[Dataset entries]
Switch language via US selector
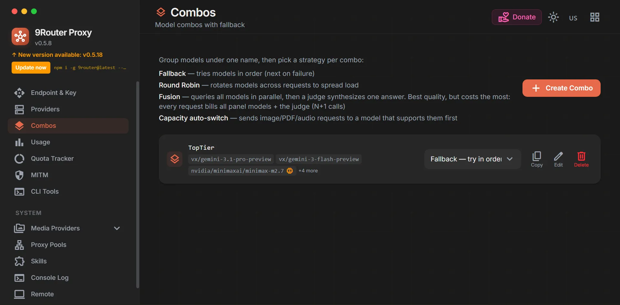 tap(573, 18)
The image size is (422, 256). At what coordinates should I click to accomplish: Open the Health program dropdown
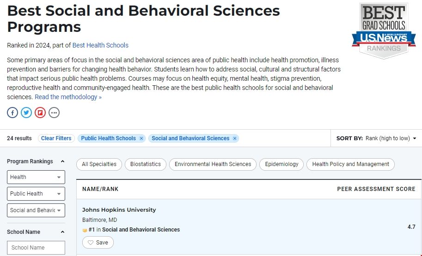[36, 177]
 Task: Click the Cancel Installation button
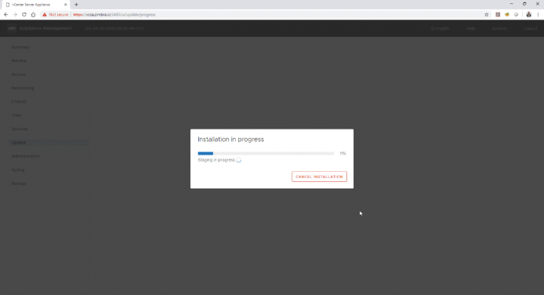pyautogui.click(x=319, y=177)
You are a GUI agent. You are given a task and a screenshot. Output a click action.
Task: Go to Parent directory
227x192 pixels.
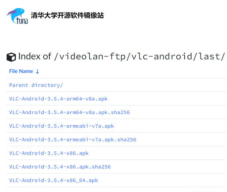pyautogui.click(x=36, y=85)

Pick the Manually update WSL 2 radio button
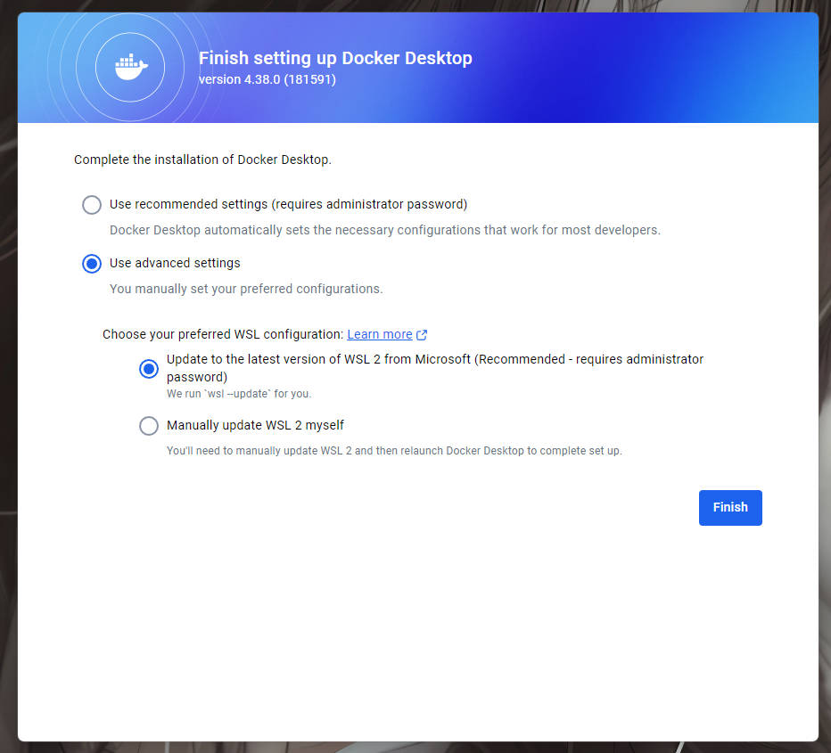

* * *

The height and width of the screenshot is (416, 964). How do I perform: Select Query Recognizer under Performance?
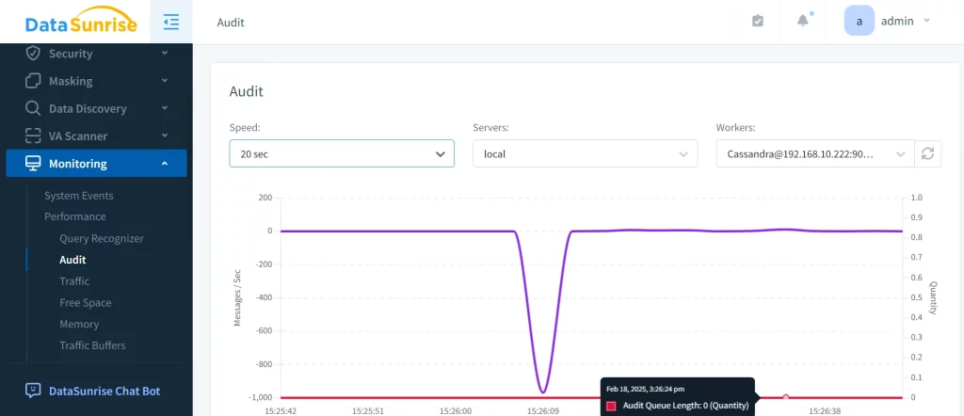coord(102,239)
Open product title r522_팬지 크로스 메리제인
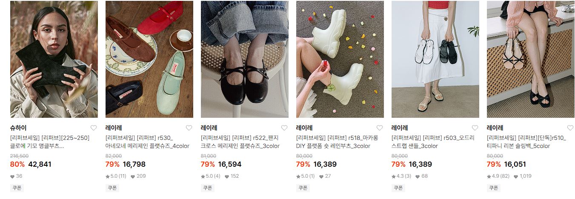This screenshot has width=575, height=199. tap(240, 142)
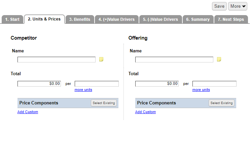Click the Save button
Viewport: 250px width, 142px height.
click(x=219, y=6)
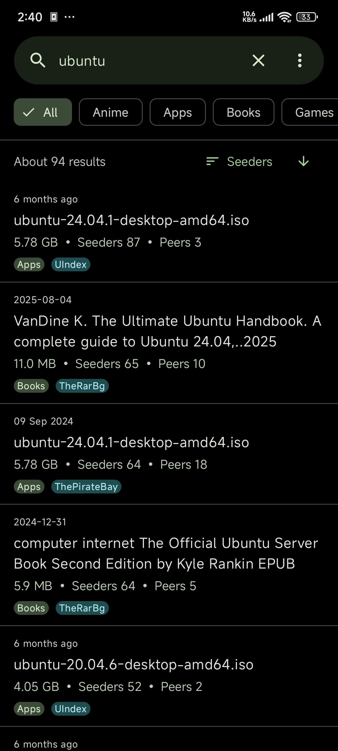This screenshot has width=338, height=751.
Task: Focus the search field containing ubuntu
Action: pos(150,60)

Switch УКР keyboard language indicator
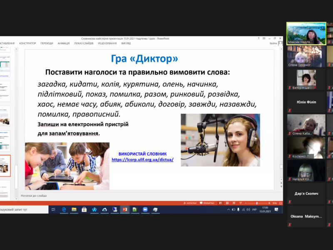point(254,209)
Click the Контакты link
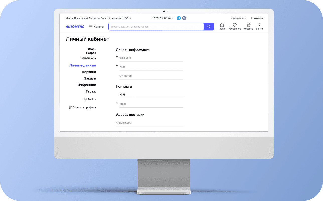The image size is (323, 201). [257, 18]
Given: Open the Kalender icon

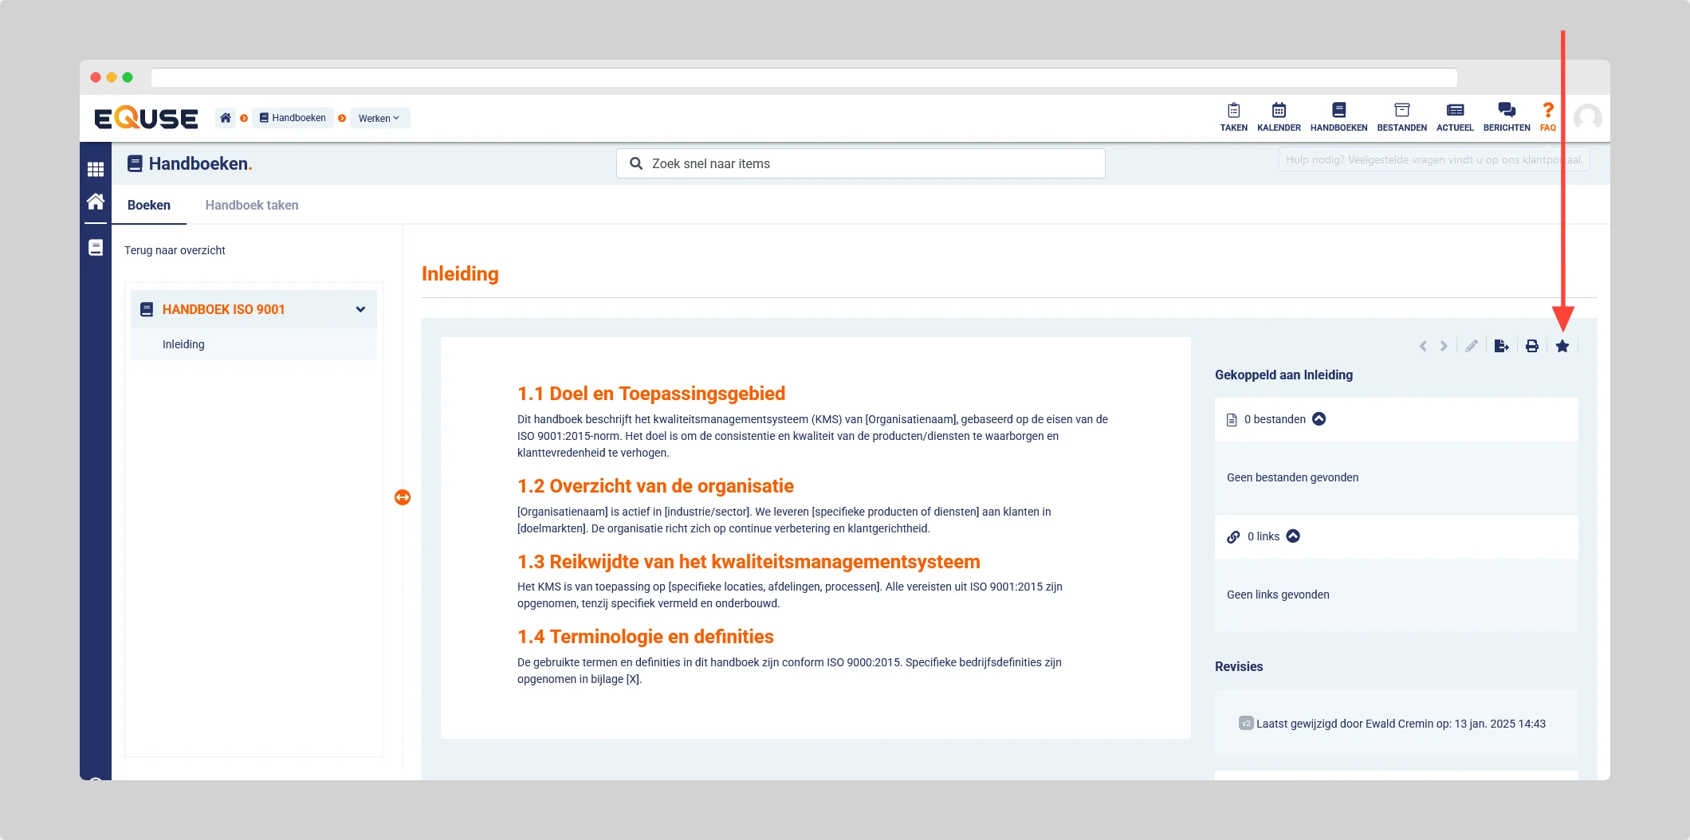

Work required:
Beginning at the line above that contains "Switch language via US selector" and going on through the line that contains "Pick the Manually update WSL 2 radio button", please copy every line exactly, leaving the pictures out and adding nothing.

Output for this exercise:
Switch language via US selector
 tap(573, 18)
The image size is (422, 256). At what coordinates should I click to accomplish: Open the Health program dropdown
[36, 177]
 Task: Click the Cancel Installation button
pyautogui.click(x=319, y=177)
You are a GUI agent. You are given a task and a screenshot. Output a click action.
Task: Go to Parent directory
227x192 pixels.
pyautogui.click(x=36, y=85)

Pick the Manually update WSL 2 radio button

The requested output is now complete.